NetApp Says It Scooped EMC On Unified Storage
EMC archrival NetApp said it remains unfazed over EMC's new push into the SMB storage market with a new line of unified storage appliances.
Indeed, NetApp and one of its largest solution providers said they welcome EMC's move as a way to increase awareness the of unified storage among customers.
EMC on Tuesday unveiled its new VNX and VNXe storage appliances which target the same SMB market occupied by many of its rivals, including NetApp, Hewlett-Packard, Dell, and numerous smaller companies.
The VNX and VNXe storage appliances are EMC's first venture into the unified storage market. Unified storage allows block-level (SAN), file-level (NAS), and direct-attached storage protocols to be used simultaneously within a single appliance, thereby simplifying the management of the storage.
The most important aspect of the EMC release is that it is finally acknowledging the importance of customer demand for unified storage, said Patrick Rogers, vice president of corporate alliances and solutions at NetApp, EMC's primary rival in the storage market.
"NetApp has been doing unified storage for nine years, based on customer demand," Rogers said. "Customer's don't want to manage multiple platforms."
Rogers said EMC is taking its first steps towards unified storage, but there appear to be gaps in developing a complete solution.
For instance, Rogers said, it doesn't look like EMC has really combined its storage operating systems into a single software stack. NetApp, he said, uses the same OnTap unified storage operating system with all its storage appliances.
An EMC spokesperson said that EMC's FLARE operating system, which comes from its Clariion line of SAN appliances, and DART operating system, which comes from its Celerra NAS appliances, are both present in the VNX and VNXe.

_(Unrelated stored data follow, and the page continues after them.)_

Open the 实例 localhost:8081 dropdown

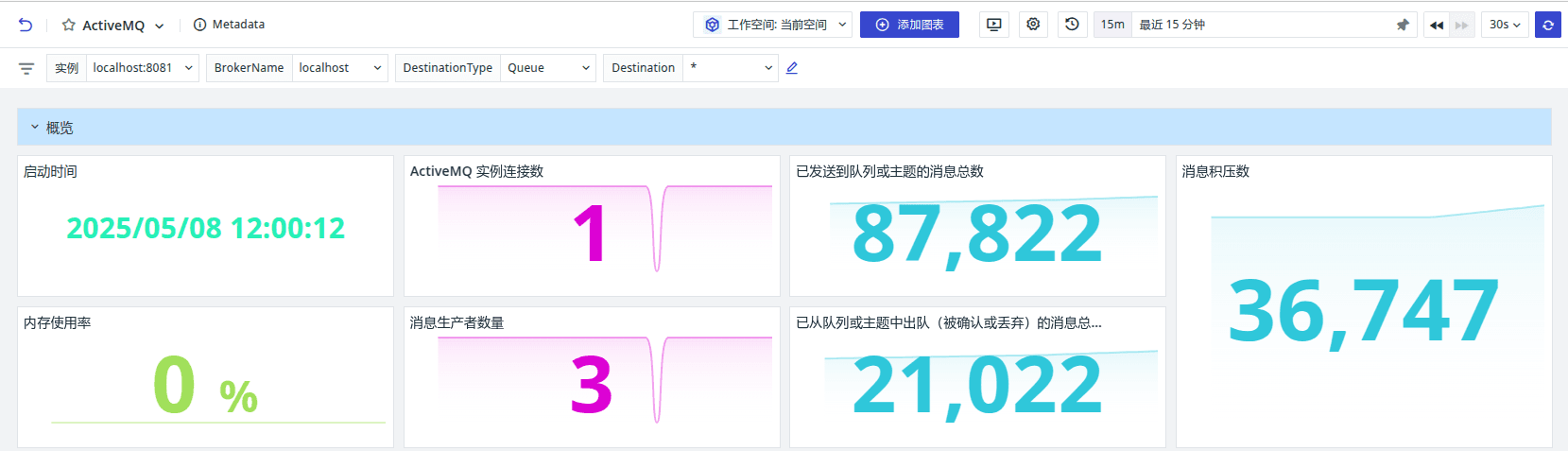[142, 68]
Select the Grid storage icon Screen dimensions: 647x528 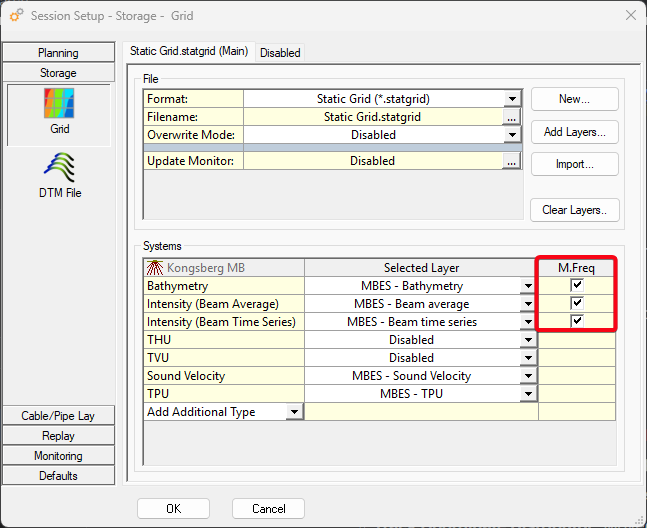coord(59,105)
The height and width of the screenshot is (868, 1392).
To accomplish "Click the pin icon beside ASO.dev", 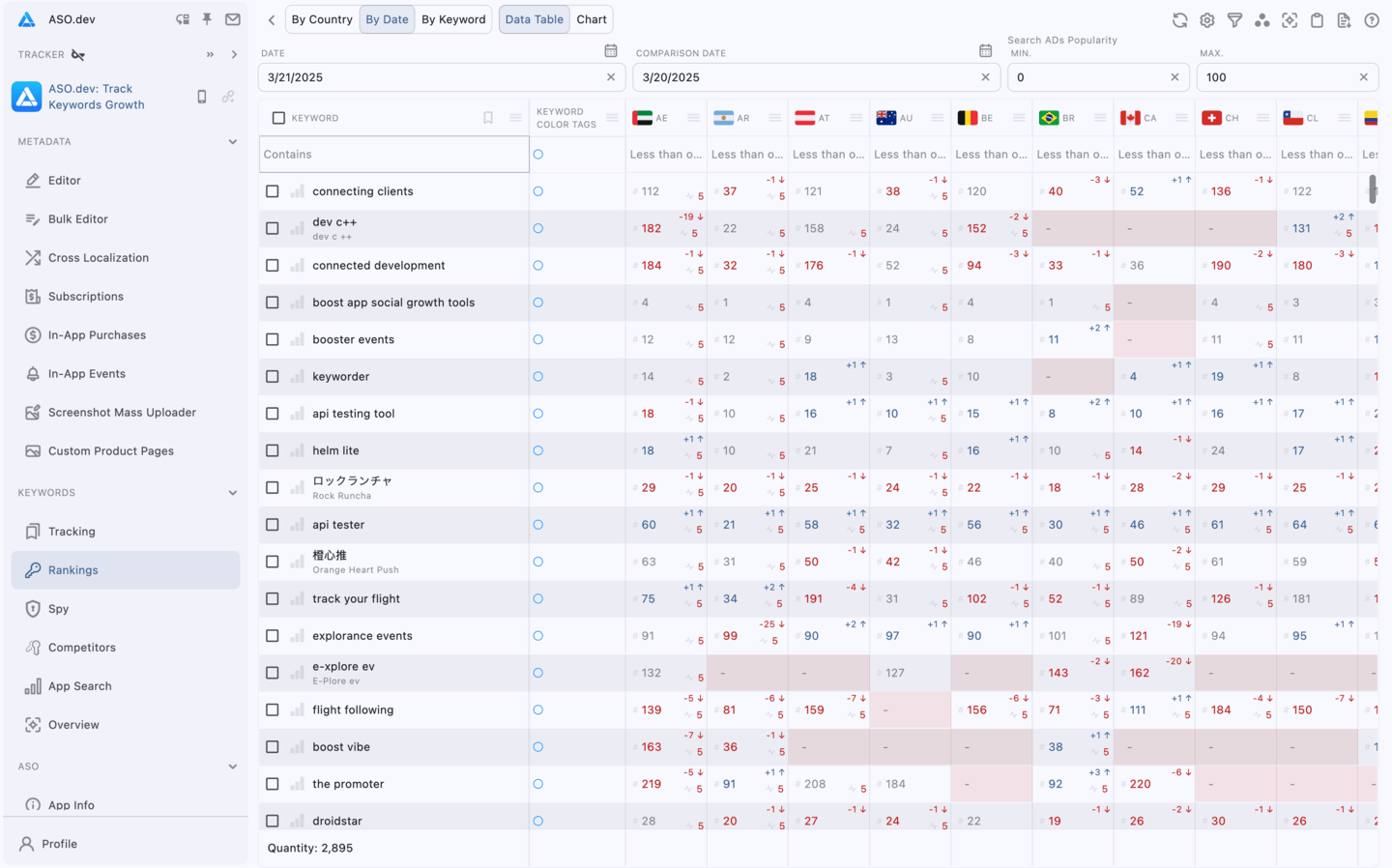I will [207, 19].
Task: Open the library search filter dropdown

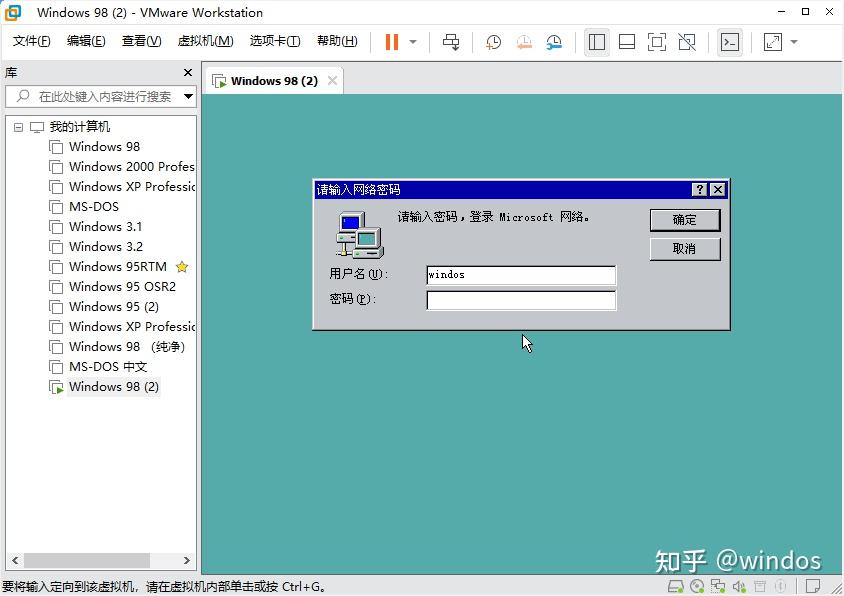Action: point(189,97)
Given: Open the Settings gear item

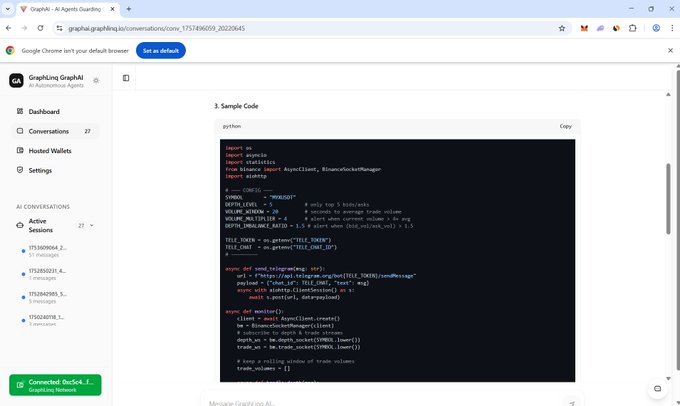Looking at the screenshot, I should click(x=40, y=170).
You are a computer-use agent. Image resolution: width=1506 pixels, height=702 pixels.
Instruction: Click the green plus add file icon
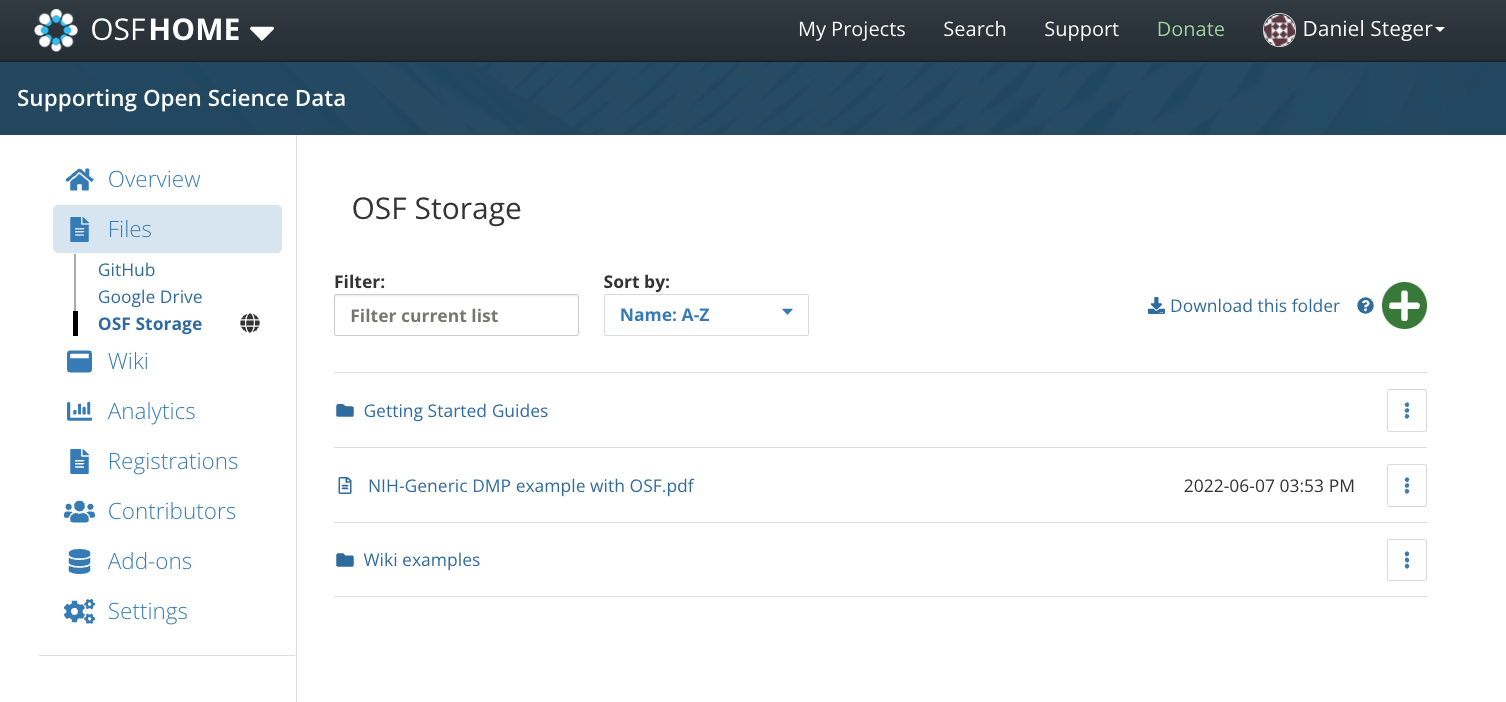pos(1404,306)
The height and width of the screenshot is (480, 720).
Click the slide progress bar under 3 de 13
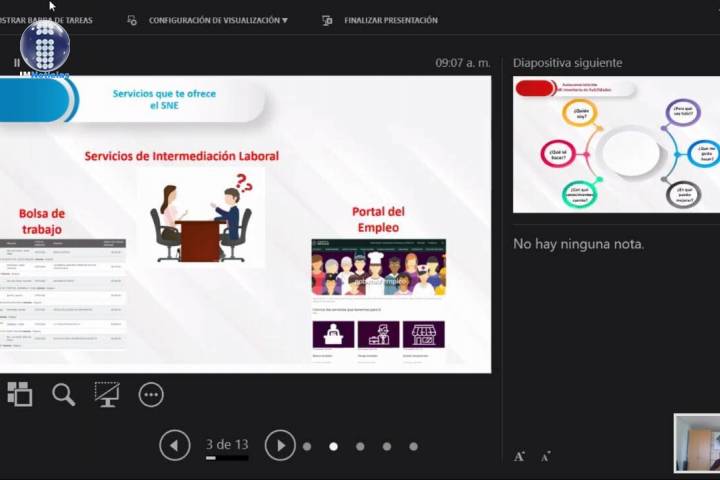point(227,458)
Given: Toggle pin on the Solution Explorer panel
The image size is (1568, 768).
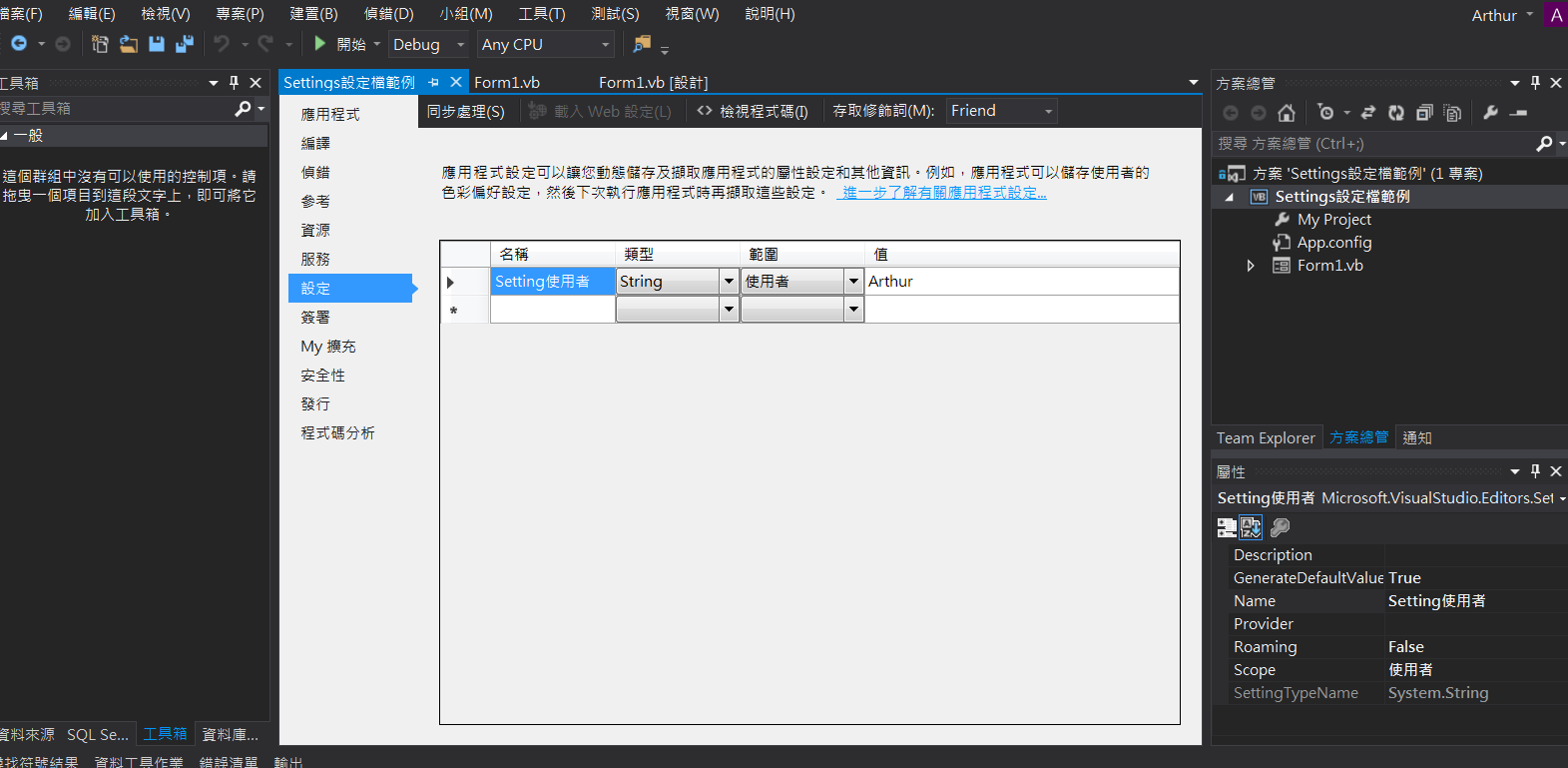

The VNXe series runs a single operating environment using FLARE and DART technologies on storage processors that support both file and block access, while the VNX series runs the VNX Operating Environment for Block, based on FLARE, on storage processors, and the VNX Operating Environment For File, based on DART, on the Celerra X-blade nodes, the EMC spokesperson said.
Rogers also said that it's hard to judge the performance of the new EMC storage appliances.
"EMC tends to compare against itself, and not use industry benchmarks," he said. "These are things that allow industry comparisons, but things EMC doesn't publish. If (the performance) was better, I suspect EMC would have done the industry benchmarks."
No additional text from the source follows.